Magnetic LED Hexagons




Introduction: Magnetic LED Hexagons

About: Just a uni student building fun projects to get me through.

Welcome to my "LED Hexagon" lighting project, interconnecting light up hexagons. Lately I've seen a few different versions of these lighting projects hitting the market but they all have one thing in common... the price. Each hexagon here costs just a few dollars and doesn't sacrifice on the quality or features of the ones available on the market! In addition they are highly customizable and not restricted to just my hexagon shape.

View my video here for help with setup I'll do my best to explain each part here.


  • Easy magnet connection
  • Simple easy design
  • Simple circuit
  • Customizable layout
  • Customizable led pattern
  • Low cost per hexagon

Step 1: Materials

Below I will list everything you need with the quantity per hexagon beside it.

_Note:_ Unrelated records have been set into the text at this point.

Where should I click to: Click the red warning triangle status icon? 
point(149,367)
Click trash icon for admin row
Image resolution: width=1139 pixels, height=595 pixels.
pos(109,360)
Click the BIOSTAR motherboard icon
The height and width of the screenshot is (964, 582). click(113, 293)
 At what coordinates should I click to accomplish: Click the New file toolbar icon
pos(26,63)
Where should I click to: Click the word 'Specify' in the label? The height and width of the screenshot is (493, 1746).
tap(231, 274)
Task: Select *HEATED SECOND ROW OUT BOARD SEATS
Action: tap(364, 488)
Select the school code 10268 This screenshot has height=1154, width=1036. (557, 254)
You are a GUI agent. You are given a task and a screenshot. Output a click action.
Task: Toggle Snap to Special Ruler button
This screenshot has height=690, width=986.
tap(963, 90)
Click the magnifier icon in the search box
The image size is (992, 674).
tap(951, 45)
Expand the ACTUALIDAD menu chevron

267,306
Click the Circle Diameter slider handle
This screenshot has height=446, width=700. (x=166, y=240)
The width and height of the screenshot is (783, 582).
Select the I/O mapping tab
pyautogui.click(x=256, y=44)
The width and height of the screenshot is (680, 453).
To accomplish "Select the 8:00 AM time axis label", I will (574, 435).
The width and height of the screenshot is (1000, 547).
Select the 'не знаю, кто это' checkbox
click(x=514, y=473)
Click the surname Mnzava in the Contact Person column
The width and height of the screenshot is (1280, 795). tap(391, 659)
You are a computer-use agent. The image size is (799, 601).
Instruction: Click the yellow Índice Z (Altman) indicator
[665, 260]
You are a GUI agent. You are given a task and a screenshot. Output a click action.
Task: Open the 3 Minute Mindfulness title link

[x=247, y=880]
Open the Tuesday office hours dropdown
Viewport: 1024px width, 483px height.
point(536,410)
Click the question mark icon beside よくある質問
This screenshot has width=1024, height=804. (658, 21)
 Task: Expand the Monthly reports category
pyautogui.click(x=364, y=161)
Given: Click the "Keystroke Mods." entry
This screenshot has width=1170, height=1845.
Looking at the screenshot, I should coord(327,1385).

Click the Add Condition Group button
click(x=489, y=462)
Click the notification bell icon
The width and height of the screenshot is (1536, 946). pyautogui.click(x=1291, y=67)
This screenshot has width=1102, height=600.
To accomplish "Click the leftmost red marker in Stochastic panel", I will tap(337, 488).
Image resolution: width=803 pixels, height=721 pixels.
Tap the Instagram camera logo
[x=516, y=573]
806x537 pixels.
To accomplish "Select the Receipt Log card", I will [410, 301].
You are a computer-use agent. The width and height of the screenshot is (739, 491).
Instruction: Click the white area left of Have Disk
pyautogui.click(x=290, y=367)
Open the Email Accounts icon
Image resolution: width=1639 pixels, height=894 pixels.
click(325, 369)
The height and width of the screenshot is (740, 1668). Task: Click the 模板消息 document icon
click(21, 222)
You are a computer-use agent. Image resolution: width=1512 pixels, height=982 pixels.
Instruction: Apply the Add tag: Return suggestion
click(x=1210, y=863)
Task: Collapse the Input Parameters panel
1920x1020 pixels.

  1. ATTINY85 - one per hexagon
  2. 10k Resistor - three per hexagon
  3. 1k Resistor - two per hexagon
  4. IC Socket - one per hexagon (this is not required but if code on the Attiny needs changing this makes it a lot easier)
  5. Ws2812B LED - twelve LED's per hexagon
  6. Neodymium magnet - eighteen per hexagon
  7. 2N3904 Transistor - Two per hexagon
  8. Proto board`
  9. 5v Power Supply - Only one required (will discuss the amp rating required further in the tutorial)
  10. Dc Female connector - Only one required
  11. Super Glue

Step 2: Tools

Not too many tools needed however you will need:

  1. A 3d printer (unless you want to create your own case)
  2. Soldering iron
  3. wire cutters
  4. wire strippers
  5. hot glue gun
  6. lab bench power supply (like this one, not required but nice for testing)

Step 3: Printing

I have uploaded my design to Thingiverse here.

The print itself is fairly simple i didn't use supports and found it worked well each time. If anybody plans on making another shape feel free to message me and I will do my best to explain what worked for me and what made me have multiple hexagons lying around the house...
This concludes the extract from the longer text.